TASK DESCRIPTION:
Starting with the line with "Describe the element at coordinates (367, 259)" and going on through the line with "coordinates (970, 591).", rewrite those lines with "particular" changed to "specific" and everything else left as it is.

------------------------------

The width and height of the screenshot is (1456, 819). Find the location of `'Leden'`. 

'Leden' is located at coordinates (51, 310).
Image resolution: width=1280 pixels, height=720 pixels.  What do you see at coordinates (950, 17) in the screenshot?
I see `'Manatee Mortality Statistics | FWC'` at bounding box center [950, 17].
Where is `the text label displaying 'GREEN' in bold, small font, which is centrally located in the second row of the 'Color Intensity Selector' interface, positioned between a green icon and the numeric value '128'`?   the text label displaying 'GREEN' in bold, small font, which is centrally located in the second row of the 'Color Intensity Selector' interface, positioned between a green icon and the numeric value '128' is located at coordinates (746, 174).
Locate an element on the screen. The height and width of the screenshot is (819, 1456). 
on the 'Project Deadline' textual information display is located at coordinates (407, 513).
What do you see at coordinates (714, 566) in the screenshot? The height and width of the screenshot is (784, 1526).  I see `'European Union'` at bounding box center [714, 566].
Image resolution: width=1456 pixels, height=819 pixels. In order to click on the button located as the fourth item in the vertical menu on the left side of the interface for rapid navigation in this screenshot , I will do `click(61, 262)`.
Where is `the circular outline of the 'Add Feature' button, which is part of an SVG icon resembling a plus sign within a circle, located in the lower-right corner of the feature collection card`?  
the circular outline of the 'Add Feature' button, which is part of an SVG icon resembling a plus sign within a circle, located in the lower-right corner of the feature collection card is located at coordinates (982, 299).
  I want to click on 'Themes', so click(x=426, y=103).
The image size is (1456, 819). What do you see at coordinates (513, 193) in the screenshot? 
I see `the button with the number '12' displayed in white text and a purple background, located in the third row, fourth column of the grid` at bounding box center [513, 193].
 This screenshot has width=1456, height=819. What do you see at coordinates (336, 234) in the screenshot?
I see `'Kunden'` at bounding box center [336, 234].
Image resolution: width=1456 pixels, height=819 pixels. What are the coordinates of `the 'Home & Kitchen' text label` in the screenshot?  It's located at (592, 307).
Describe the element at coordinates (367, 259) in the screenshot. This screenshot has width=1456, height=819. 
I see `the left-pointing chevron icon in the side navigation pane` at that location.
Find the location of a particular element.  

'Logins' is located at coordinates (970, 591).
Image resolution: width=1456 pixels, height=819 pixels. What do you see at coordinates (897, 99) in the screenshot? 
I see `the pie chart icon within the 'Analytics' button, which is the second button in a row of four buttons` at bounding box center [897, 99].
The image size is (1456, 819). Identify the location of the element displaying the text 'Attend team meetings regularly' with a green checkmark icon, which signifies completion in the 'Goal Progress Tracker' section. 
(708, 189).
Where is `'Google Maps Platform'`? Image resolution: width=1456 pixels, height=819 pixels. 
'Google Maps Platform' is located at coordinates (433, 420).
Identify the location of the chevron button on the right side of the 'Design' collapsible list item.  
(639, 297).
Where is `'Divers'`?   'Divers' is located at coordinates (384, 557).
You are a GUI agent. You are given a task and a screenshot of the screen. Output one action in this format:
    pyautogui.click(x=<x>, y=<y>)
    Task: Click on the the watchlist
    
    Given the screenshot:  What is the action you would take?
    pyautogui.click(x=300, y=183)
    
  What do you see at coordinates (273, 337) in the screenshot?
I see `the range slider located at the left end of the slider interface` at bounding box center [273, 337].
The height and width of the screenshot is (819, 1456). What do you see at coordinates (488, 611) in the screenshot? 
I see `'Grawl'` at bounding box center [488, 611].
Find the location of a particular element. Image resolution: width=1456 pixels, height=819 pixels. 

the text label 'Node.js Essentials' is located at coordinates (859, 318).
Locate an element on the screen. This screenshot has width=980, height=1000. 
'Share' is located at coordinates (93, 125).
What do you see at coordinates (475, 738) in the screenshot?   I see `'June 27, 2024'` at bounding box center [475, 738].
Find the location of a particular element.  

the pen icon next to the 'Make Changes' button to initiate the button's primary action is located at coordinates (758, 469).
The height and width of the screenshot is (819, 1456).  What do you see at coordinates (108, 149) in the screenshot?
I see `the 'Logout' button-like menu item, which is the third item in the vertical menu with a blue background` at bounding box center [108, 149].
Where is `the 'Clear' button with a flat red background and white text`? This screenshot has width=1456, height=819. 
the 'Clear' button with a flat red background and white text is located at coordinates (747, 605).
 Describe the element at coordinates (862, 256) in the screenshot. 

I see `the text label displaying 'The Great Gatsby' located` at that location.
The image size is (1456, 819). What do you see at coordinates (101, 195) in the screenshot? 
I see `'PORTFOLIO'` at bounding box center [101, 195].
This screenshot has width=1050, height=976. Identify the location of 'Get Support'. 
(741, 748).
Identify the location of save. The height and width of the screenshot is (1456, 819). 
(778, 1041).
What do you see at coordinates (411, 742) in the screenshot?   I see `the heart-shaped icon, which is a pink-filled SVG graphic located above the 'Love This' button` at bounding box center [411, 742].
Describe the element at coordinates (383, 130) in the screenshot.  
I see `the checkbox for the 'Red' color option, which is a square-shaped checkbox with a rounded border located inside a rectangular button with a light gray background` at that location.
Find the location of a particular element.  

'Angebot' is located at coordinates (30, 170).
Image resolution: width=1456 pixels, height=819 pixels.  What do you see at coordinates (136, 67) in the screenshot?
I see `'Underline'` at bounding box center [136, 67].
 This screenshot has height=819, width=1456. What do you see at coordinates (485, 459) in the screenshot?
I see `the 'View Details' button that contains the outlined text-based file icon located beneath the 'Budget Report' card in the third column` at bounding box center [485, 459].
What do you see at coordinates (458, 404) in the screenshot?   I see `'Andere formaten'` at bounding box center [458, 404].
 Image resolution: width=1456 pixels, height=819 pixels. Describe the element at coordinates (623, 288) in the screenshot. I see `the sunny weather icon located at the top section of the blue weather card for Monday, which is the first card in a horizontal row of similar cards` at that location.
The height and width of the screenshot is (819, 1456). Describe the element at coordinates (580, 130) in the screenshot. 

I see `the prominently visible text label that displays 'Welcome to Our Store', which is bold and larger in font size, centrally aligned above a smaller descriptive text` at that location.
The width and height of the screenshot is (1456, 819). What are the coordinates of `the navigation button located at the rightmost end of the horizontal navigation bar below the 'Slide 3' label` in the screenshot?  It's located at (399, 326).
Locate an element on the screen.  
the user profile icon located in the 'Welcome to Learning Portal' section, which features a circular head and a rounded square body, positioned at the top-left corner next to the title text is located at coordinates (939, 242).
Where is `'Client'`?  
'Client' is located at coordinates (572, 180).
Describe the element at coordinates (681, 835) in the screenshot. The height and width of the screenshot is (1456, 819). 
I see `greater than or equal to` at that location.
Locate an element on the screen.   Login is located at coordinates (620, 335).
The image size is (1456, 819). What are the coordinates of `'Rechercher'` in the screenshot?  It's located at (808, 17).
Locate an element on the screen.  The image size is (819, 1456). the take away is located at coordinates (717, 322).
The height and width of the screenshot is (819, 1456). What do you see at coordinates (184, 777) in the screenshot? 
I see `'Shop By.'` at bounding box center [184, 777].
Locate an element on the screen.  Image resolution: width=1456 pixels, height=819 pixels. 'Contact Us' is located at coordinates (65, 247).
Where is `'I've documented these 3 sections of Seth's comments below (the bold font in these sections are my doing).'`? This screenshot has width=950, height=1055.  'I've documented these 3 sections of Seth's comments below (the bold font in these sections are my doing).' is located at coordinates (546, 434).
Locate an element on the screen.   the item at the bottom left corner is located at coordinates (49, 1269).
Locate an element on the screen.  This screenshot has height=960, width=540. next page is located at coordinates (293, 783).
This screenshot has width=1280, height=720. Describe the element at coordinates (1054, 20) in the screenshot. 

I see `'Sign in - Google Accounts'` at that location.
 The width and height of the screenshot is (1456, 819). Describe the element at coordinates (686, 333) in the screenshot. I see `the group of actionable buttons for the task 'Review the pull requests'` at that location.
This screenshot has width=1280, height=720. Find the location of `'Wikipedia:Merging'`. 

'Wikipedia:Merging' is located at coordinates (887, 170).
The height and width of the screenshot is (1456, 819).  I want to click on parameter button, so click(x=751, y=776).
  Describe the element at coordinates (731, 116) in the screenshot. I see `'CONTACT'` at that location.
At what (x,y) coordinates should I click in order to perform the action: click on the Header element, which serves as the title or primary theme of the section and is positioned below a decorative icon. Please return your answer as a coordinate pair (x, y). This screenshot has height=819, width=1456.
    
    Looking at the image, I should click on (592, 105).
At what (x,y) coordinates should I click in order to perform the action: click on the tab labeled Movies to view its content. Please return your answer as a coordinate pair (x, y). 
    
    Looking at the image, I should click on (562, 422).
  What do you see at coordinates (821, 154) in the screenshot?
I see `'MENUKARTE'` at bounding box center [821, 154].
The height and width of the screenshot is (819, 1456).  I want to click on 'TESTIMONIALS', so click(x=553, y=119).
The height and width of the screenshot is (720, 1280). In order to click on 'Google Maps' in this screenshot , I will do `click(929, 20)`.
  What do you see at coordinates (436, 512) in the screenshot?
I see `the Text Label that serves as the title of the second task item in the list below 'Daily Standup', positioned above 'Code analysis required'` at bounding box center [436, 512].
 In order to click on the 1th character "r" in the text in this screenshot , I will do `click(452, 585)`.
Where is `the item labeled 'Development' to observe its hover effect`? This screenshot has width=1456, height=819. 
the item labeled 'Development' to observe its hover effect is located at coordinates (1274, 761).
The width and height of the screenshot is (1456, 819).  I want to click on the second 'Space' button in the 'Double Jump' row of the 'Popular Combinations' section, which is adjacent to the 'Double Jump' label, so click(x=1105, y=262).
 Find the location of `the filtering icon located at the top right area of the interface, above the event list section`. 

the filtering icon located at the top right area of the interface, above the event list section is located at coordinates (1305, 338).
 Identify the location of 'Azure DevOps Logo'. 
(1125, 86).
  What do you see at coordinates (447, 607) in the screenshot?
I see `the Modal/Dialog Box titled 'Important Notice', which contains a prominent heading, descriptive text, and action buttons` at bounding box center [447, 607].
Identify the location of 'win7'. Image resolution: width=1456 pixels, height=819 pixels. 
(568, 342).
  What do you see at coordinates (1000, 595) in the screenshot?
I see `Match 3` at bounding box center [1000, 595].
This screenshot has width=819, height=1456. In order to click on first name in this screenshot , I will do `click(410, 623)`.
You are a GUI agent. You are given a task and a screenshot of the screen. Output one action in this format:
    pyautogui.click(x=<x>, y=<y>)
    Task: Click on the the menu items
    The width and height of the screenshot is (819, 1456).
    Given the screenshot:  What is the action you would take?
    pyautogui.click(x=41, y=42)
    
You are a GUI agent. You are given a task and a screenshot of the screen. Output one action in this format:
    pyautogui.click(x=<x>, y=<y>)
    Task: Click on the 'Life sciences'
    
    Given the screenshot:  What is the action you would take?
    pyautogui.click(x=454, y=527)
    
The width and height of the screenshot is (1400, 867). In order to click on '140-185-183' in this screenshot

------------------------------

EXPECTED OUTPUT:
Describe the element at coordinates (367, 259) in the screenshot. This screenshot has width=1456, height=819. 
I see `the left-pointing chevron icon in the side navigation pane` at that location.
Find the location of a specific element.  

'Logins' is located at coordinates (970, 591).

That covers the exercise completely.